Esta ilusión adolescente de un mundo infinito, como un océano, que uno cree suyo sin esfuerzo, logró un trivial y profundo desencuentro. Los hechos fueron premonitorios, como su rúbrica, como la mía, con la misma que hoy sigo firmando. Fue una evidencia que hasta ahora me inquieta. Lo tuve a la vista, lo tuve en la palma de la mano, por breves segundos; era un dije en forma de corazón; casi inmediatamente se lo devolví. Inquietamente, agitó su alma y se quedó sin dicción. Su desesperado semblante era el mismo de quien perdió la partida de ajedrez, casi bajo las patas de los caballos, incapaz de reaccionar, repensando lo que hizo. Al fin, se dio ánimo. "¿Debe ser así?", preguntó. Me quedé callada, como una imagen afligida, burda, la más burda.

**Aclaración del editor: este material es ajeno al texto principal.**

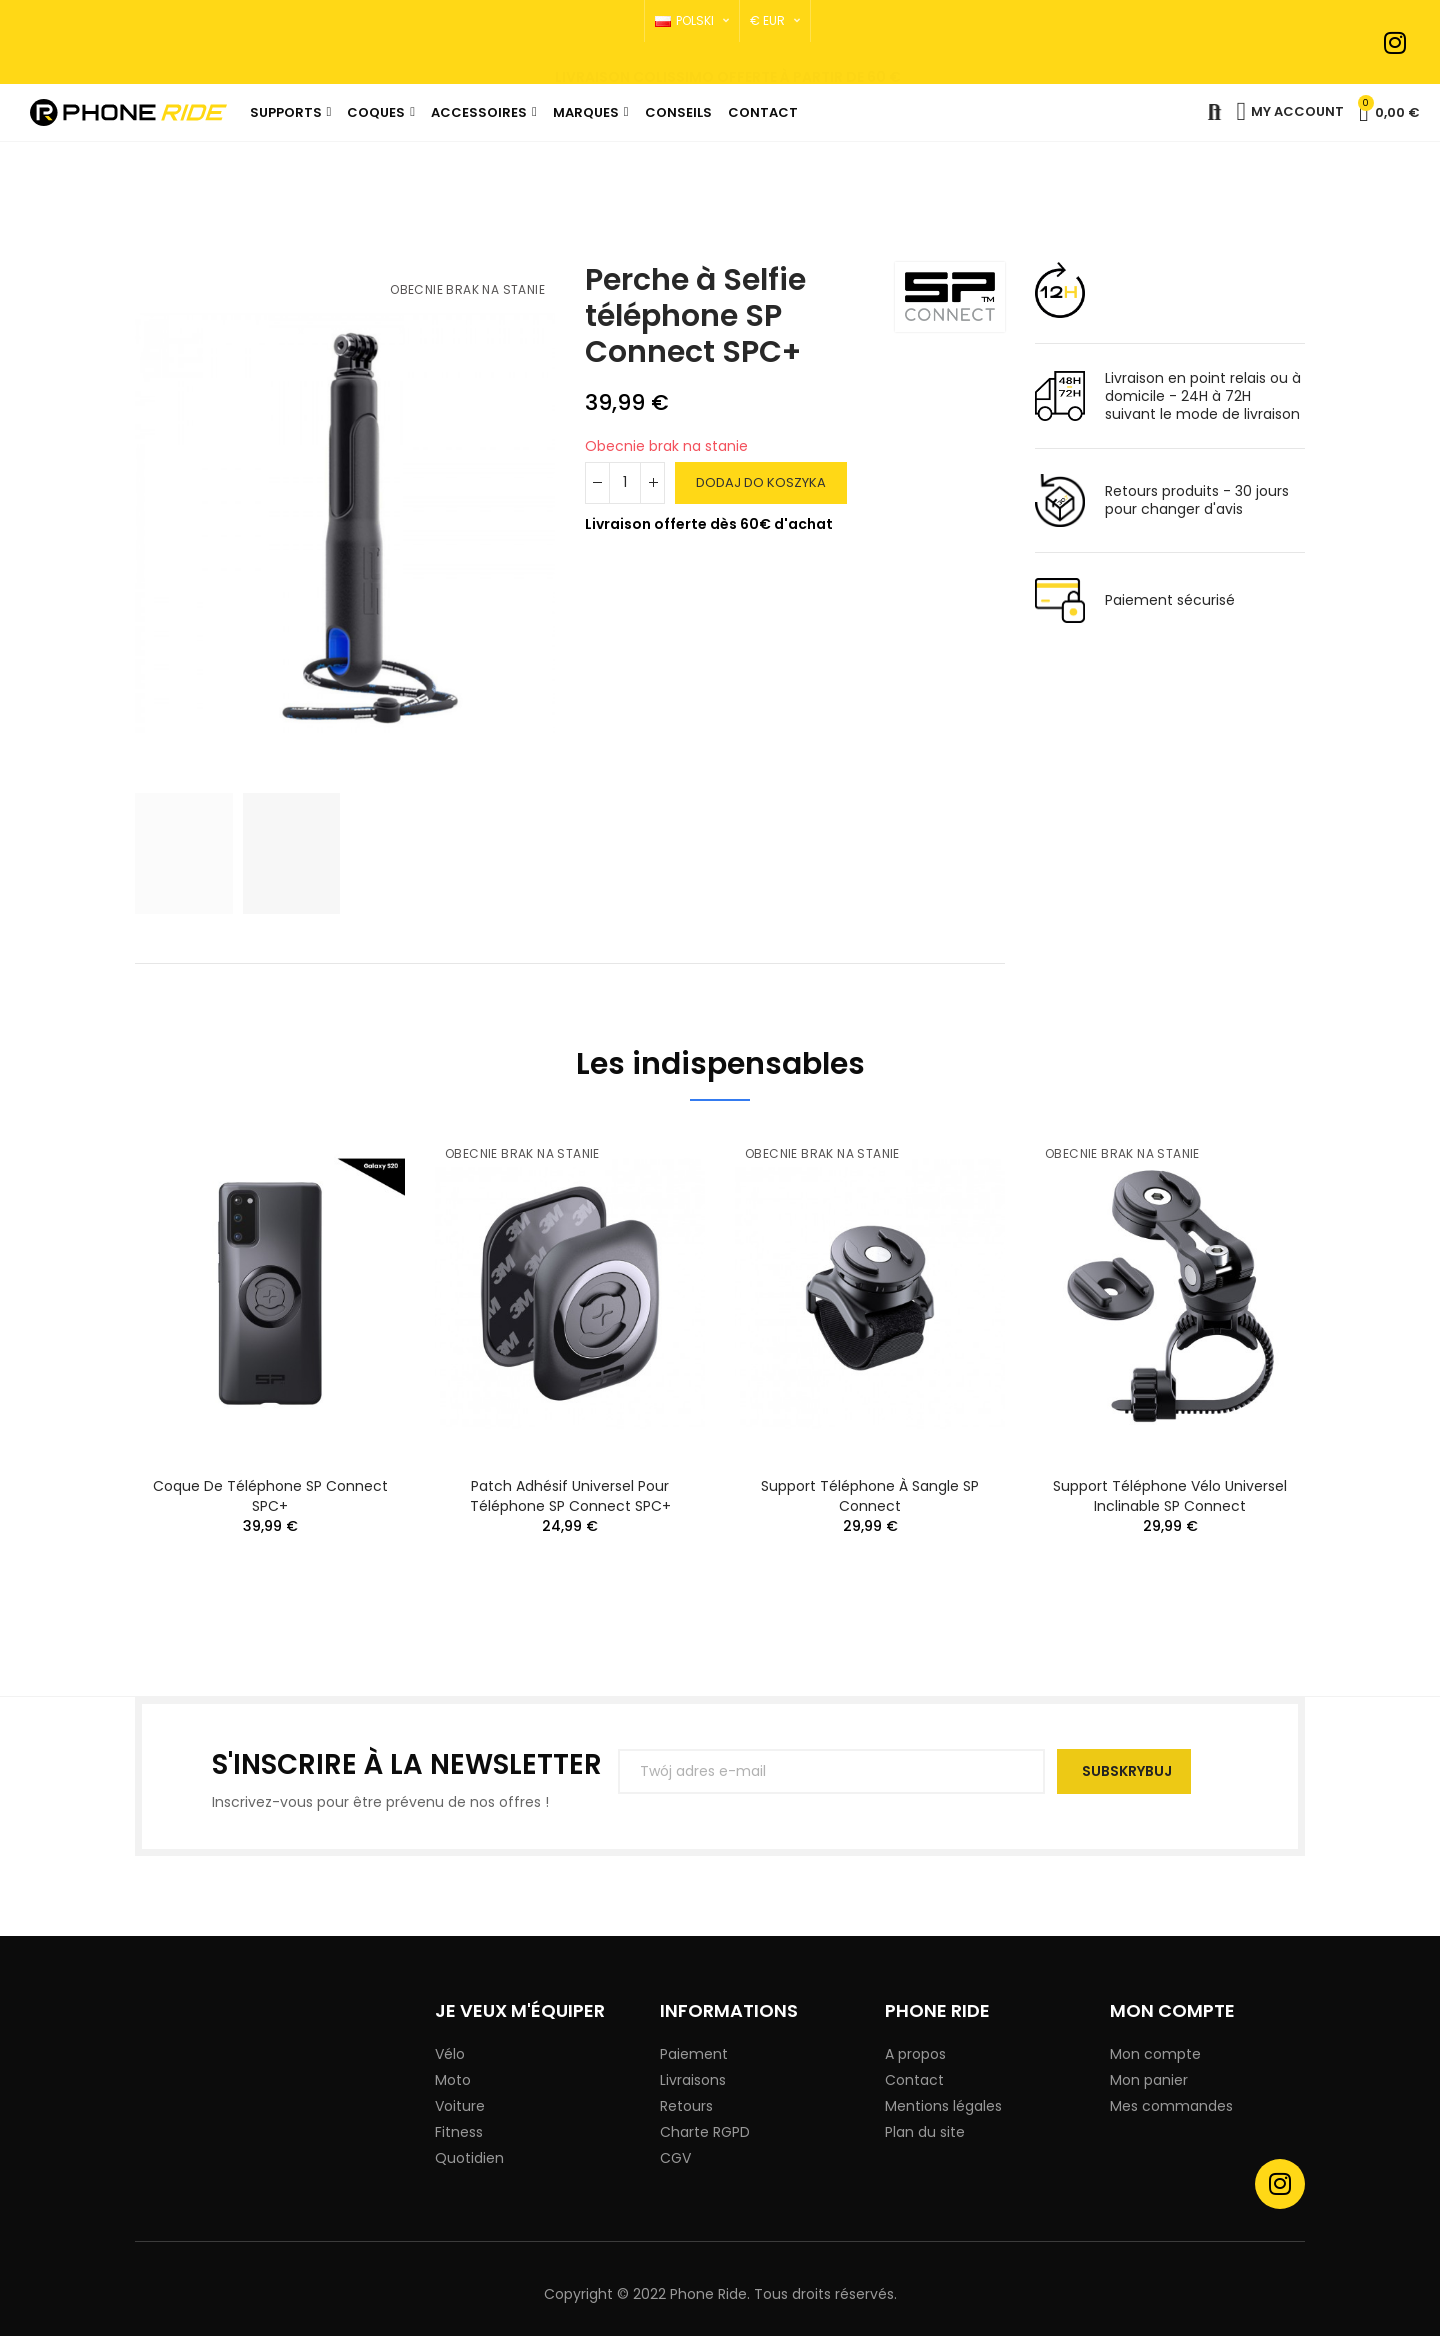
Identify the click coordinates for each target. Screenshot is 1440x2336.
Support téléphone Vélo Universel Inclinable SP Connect (1170, 1496)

Toda esa conjunción de espacio tiempo, junto a su voz excepcional, complaciente, surrealista, lo llevo grabado en mi memoria, luego de siglos de distancia. Me da pena recordar las circunstancias, el haberlo dejado jugando solitario, confundido, sin atreverse; y yo, agregando a esta confusión, sin poder añadir mi preferencia por él. Todo por esa irrefutable aniquilación de lo que se tiene por el temor a lo que viene; por lo que juzgué a priori, con desenfado, y con toda mi sabiduría estúpida, llena de enmarañados prejuicios, preexistentes, reprochables…

Luego, al día siguiente, me dolía apartarme de él. Lo tenía muy cerca, y muy lejos a la vez; sentado, delante de mis ojos, con una justificada ausencia. El hecho me dolía, por eso, furtivamente ensayé, tantas veces como pude, aquella firma de cinco puntas. Acaso para enseñársela y reanudar nuestra quebrada amistad. Llegué a conseguirla. Mi imitación era perfecta. Una tarde, al salir del colegio, me dispuse a entregarla. Fui dispuesta a decírselo. No lo encontré, había desaparecido. Ahora sé, que otra protagonista, en otro espacio y tiempo, ya lo estaba soñando.